Super Micro Computer is planting a much bigger flag in North San Jose, announcing today that it will move into a new industrial campus spanning roughly 32.8 acres and more than 714,000 square feet. The company says the site will support advanced system design, manufacturing, testing and global distribution for its AI building-block products and could create hundreds of engineering, manufacturing and business jobs. The expansion is set to become Supermicro’s largest U.S. operation and pushes the company’s Silicon Valley presence to a new scale.

In a press release distributed through PR Newswire, Supermicro described the development as its largest U.S. campus and said the facilities will accelerate the delivery of its Data Center Building Block Solutions for AI customers. "This new DCBBS campus, which becomes our largest in the U.S., is a direct investment in American innovation and manufacturing leadership," company CEO Charles Liang said in the release. Supermicro said the expansion will grow its regional footprint to nearly 4 million square feet once the campus is fully occupied.

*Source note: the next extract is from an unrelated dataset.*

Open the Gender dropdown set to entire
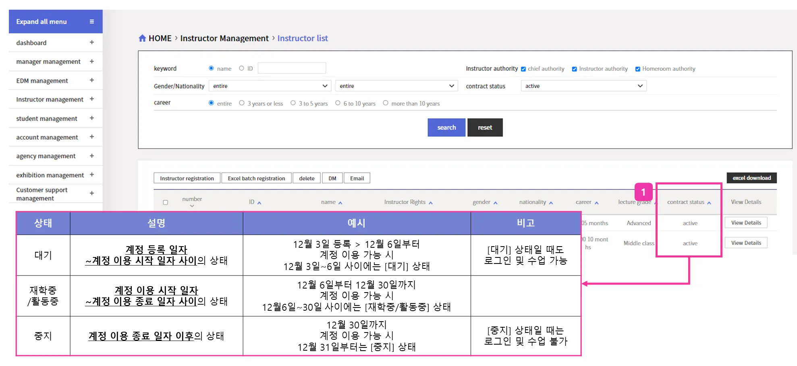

The campus is located in the Qume Drive and Commerce Drive industrial cluster in north San Jose, with planning and property records pointing to parcels at 2222 and 2350 Qume Drive and 2150 Commerce Drive. Developer materials and brokerage listings put the assembled project at roughly 714,491 square feet and describe Class A industrial features geared to advanced manufacturing, including high clear heights and heavy electrical capacity. Those specifications appear on the Kurv Industrial project page and in commercial brokerage listings for the Bridge Point and Kurv development.

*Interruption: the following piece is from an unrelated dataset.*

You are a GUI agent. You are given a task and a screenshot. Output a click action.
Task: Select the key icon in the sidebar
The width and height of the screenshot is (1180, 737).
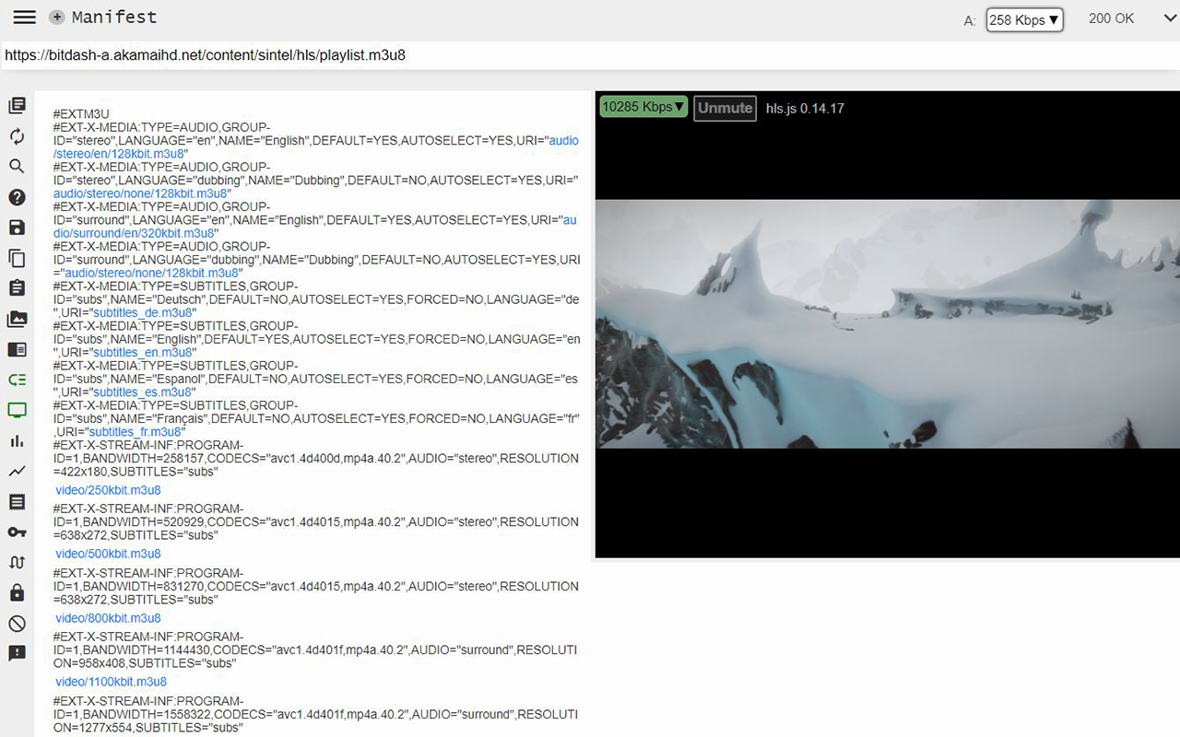[17, 532]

San Jose Mayor Matt Mahan, quoted in the company’s announcement, praised the deal as a boost to the city’s role in the global AI economy. Supermicro said the facilities will support advanced system design, manufacturing, testing and service while creating hundreds of U.S.-based positions across engineering, production and corporate functions. The company framed the campus as a key piece of its strategy to speed domestic production of AI infrastructure.

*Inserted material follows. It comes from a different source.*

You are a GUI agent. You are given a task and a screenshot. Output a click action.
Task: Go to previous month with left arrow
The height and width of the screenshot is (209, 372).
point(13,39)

What It Means for North San Jose

Alongside the promise of new jobs and tax revenue, the project drops straight into San Jose’s ongoing debate over power use and industrial land as the city courts large energy-hungry users. Residents and community groups have already pushed back on plans to fast-track data centers and other heavy-power projects without more public engagement, citing concerns about the electric grid and environmental impacts. City staff, for their part, say each individual project will still go through environmental review and public hearings under existing rules, according to the San José Spotlight.

Timeline and Site Details

Developer materials list the Kurv and Bridge complex as completing in the first quarter of 2026, and current commercial listings break out individual building footprints and availability, including a roughly 202,735-square-foot building at 2150 Commerce Drive. Listings also highlight 32 to 36 foot clear heights, LED lighting and substantial minimum amp electrical service for each building, a set of specs aimed squarely at advanced manufacturing tenants. Those project pages and brokerage listings provide the site-level details that align with the company’s announcement, per Kurv Industrial.

Where This Fits in Supermicro's Local Push

Supermicro has been steadily expanding across San Jose for years, including its purchase of the 19.7-acre former Fry's Electronics site on East Brokaw and filing plans for a campus there. Local reporting and earlier company releases show Supermicro ramping up Silicon Valley production capacity to keep pace with demand for AI infrastructure, making the Qume and Commerce campus the latest piece of that strategy. The move further concentrates advanced manufacturing and distribution work in North San Jose.

Supermicro and city officials say more operational details will roll out as leases and build-outs are finalized, while city planners continue to vet permits and community outreach. For now, the announcement locks in another major industrial shift in North San Jose as the city weighs the economic upside of AI infrastructure against worries about grid capacity and neighborhood impacts.